Hugh Nankivell, a BSO Associate Musician based in Devon, was recently asked to take part in an international symposium sharing best practise in social music-making. Based in Torquay and working all over Devon and beyond, Hugh is a composer, songwriter and leader. His work includes; playing music with the elderly (and especially those with dementia); making sounds and exploring noises with the very young (from 0-5) and working with mixed generation groups whether Family Orchestras or taking children to Care Homes and seeing what transpires when old and young create music together
Hugh was recently selected to take part in an international SIMM-posium (funded by SIMM, Social Impact of Making Music) where seven social musicians and seven researchers from across the world gather together to share ideas. The conference is a unique opportunity to make and strengthen links within the international music making community and to share thoughts on best practise.
At the symposium Hugh presented his recent BSO work alongside presentations on musical responses to the environment from Canada and Spain, creative work in prisons in Belgium and the UK, and approaches to formal music education from France and Peru, amongst many others.

### Given information

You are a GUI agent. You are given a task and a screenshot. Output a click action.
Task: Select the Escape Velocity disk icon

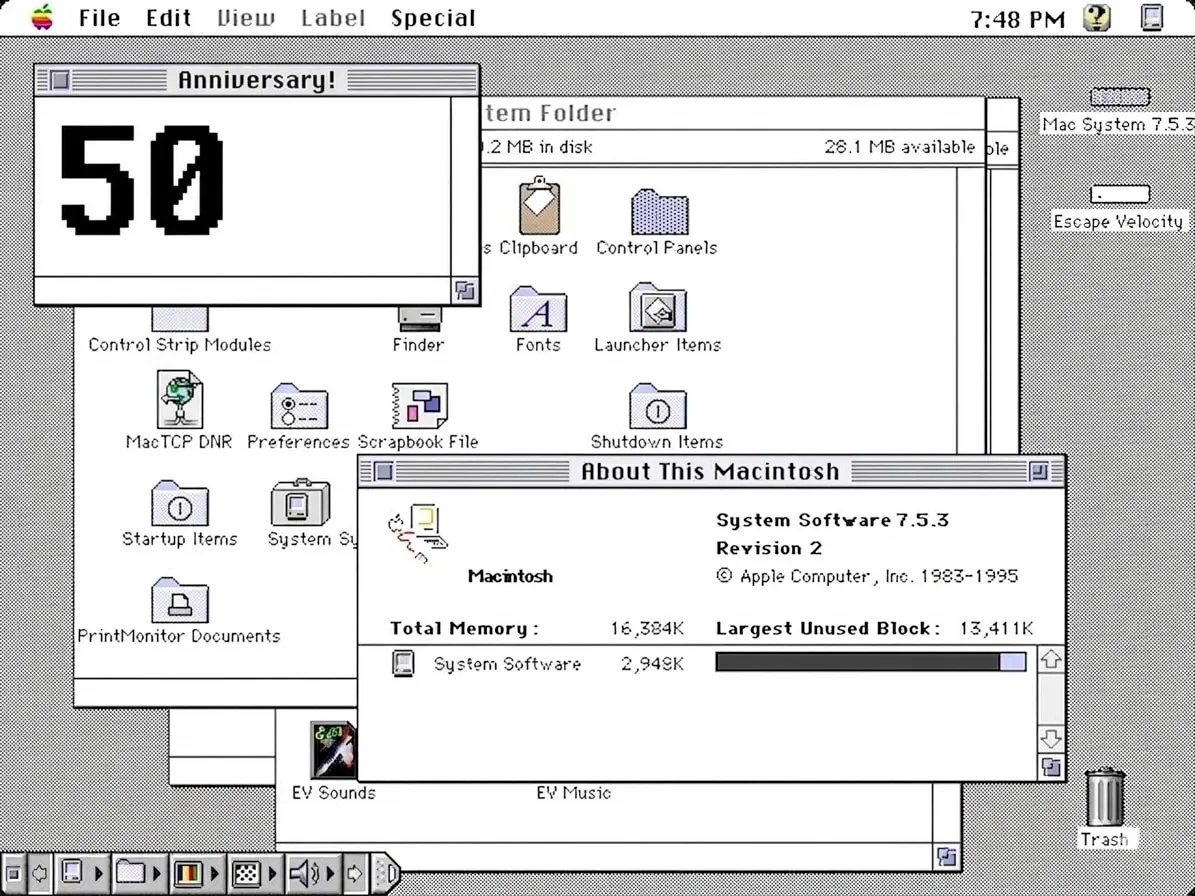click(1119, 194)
==
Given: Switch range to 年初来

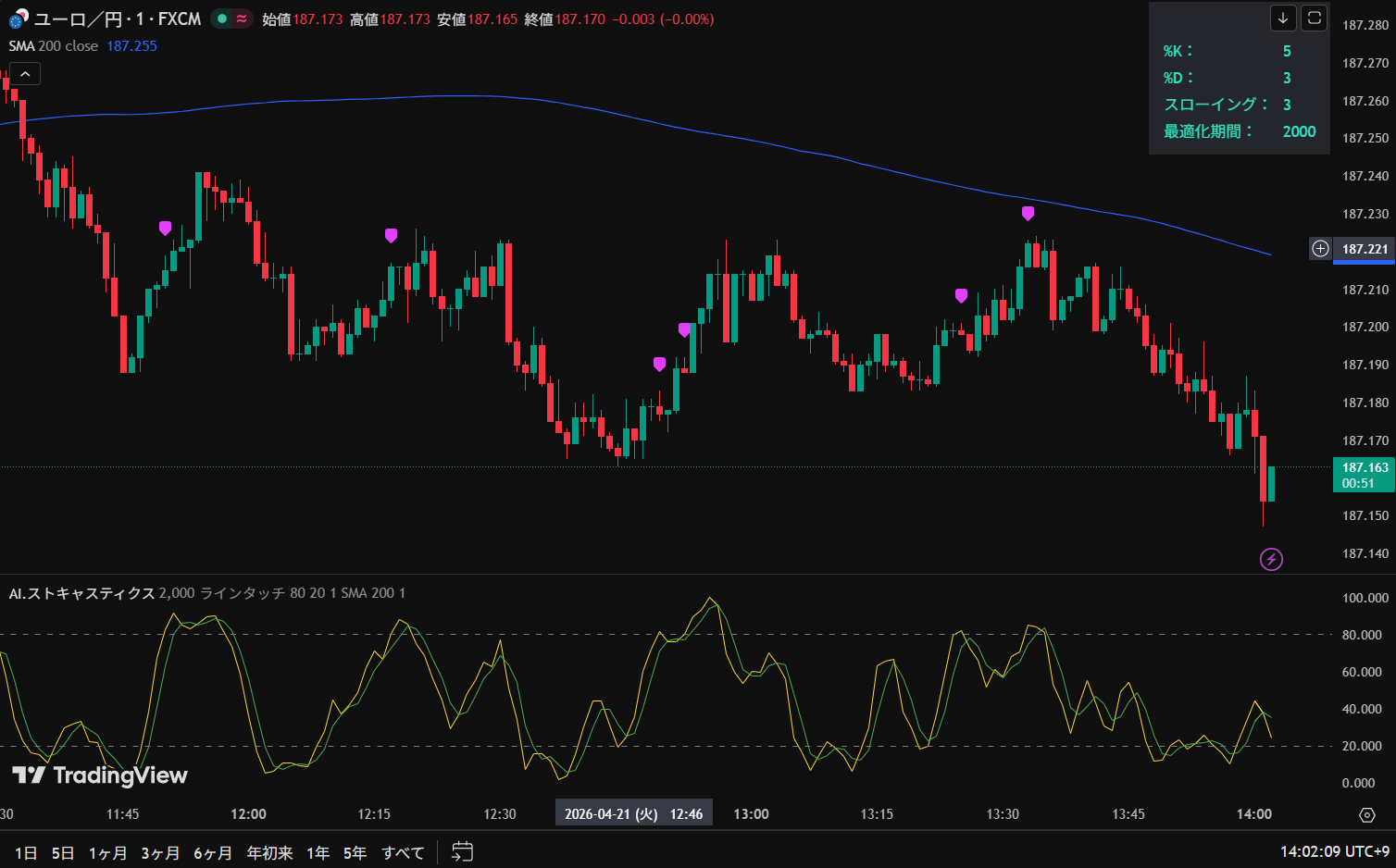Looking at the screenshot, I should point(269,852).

### Problem set
(A) From the passage on Hugh Nankivell, copy the words starting with "At the symposium" and going on through "amongst many others.".
(B) Do these statements agree with the passage on Hugh Nankivell? Answer yes or no for each, and quote the words of the passage that decide it. (i) Hugh Nankivell is based in Torquay. (ii) The SIMM-posium brought together ten social musicians. (iii) The symposium presentations included creative work in prisons in Belgium.

### Responses to the exercise
(A)
At the symposium Hugh presented his recent BSO work alongside presentations on musical responses to the environment from Canada and Spain, creative work in prisons in Belgium and the UK, and approaches to formal music education from France and Peru, amongst many others.

(B)
(i) Yes: "Based in Torquay and working all over Devon and beyond"
(ii) No: "seven social musicians and seven researchers from across the world gather together"
(iii) Yes: "creative work in prisons in Belgium and the UK"